After the death of the chief rabbi Simon Schreiber in Kraków in 1884, who had been deputy for Kolomea in parliament, Bloch was elected as his successor. In 1885, he was re-elected, and after a hard struggle with Dr. Byk in 1891, he was elected for the third time. As a member of the Chamber of Deputies, he withdrew from his rabbinical post in order to devote himself entirely to his public functions and journalism.
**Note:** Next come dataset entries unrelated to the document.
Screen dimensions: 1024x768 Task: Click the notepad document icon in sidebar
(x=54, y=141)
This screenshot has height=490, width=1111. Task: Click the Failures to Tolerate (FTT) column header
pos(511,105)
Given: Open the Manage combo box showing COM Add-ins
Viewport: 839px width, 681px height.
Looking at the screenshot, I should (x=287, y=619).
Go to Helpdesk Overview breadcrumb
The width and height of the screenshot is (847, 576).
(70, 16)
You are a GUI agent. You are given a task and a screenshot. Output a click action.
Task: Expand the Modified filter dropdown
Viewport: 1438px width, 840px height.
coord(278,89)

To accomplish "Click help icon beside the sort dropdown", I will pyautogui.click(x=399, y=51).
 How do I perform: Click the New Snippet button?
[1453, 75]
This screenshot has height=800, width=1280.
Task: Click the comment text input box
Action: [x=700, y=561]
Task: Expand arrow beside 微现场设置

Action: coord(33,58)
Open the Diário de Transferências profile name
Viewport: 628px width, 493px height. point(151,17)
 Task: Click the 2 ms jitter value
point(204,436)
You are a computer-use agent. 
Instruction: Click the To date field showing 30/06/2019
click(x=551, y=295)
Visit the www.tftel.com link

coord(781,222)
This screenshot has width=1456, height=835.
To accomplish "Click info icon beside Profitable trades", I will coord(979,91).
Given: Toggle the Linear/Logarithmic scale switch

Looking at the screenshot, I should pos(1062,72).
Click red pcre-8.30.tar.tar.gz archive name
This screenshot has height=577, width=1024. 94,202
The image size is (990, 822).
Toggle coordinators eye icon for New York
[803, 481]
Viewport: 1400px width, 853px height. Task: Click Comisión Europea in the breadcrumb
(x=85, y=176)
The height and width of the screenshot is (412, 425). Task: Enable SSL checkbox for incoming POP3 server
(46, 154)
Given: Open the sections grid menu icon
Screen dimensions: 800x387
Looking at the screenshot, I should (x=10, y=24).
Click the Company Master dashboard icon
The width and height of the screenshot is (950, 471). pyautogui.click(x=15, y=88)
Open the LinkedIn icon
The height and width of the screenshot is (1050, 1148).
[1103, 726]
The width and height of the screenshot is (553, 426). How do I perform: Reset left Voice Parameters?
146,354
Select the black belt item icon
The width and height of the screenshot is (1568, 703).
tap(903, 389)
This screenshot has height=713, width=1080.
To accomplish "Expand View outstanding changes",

In 1893, instigated by Josef Deckert, a pastor in Vienna, a baptized Jew named Paulus Meyer declared in the Vaterland of May 11 that a number of Russian rabbis from Lentschna had performed a ritual murder in his presence. In the name of the children of these rabbis, Bloch at once instituted criminal proceedings against Deckert, Meyer, and the publisher of the paper, and on trial, September 15, a conspiracy was unmasked, and the three defendants were sentenced to heavy punishment.

== Works ==
When in 1896 Christian socialism had gained a strong footing in parliament, and the government had commenced to recognize the Socialist party, Bloch was sacrificed and everything imaginable was done to prevent his re-election. Through the combined efforts of the government, the Christian-Socialist party, and the Polish club (party of Polish deputies), all of whom supported the election of the Jewish burgomaster of Kolomea, Bloch was defeated in his bid for re-election.

He then devoted himself to journalism. Bloch published the following works:

- "Ursprung und Entstehung des Buches Kohelet," Bamberg, 1872
- "Studien zur Geschichte der Sammlung der Alt-Testamentlichen Litteratur," Leipsic, 1875
- "Die Juden in Spanien," Leipzig, 1876
- "Hellenistische Bestandtheile im Biblischen Kanon," 2d ed., Vienna, 1880
- "Quellen und Parallelen zu Lessing's Nathan," 2d ed., Vienna, 1881
- "Jean Bodin, ein Vorläufer Lessing's," Vienna, 1882
- "Drei Streitschriften Gegen Prof. Rohling," Vienna, 1882–83
- "Die Arbeiter bei Griechen, Römern, und Palestinensern," Vienna, 1882
- "Elementarschule, oder Erziehungswesen bei den Alten Völkern," Vienna, 1883
- "Armenpflege und Heimatsrecht, eine Social-Talmud. Studie," Vienna, 1884
- "Einblicke in die Geschichte der Entstehung der Talmudischen Literatur," Vienna, 1884
- "Aus der Vergangenheit für die Gegenwart," Vienna, 1886
- "Acten und Gutachten im Processe Rohling-Bloch," Vienna, 1892
- "Open Letter to My Esteemed Colleagues of the Italian Parliament," London, 1895 (published also in Italian and German)
- "Talmud und Judenthum in der Oesterreichischen Volksvertrebung," Vienna, 1900 (parliamentary speeches).
- "Erinnerungen aus meinem Leben", Vienna and Leipzig, 1922

== See also ==
- Ian Reifowitz, Imagining An Austrian Nation: Joseph Samuel Bloch and the Search for a Multiethnic Austrian Identity, 1846-1919 (East European Monographs; distributed by Columbia University Press, 2003).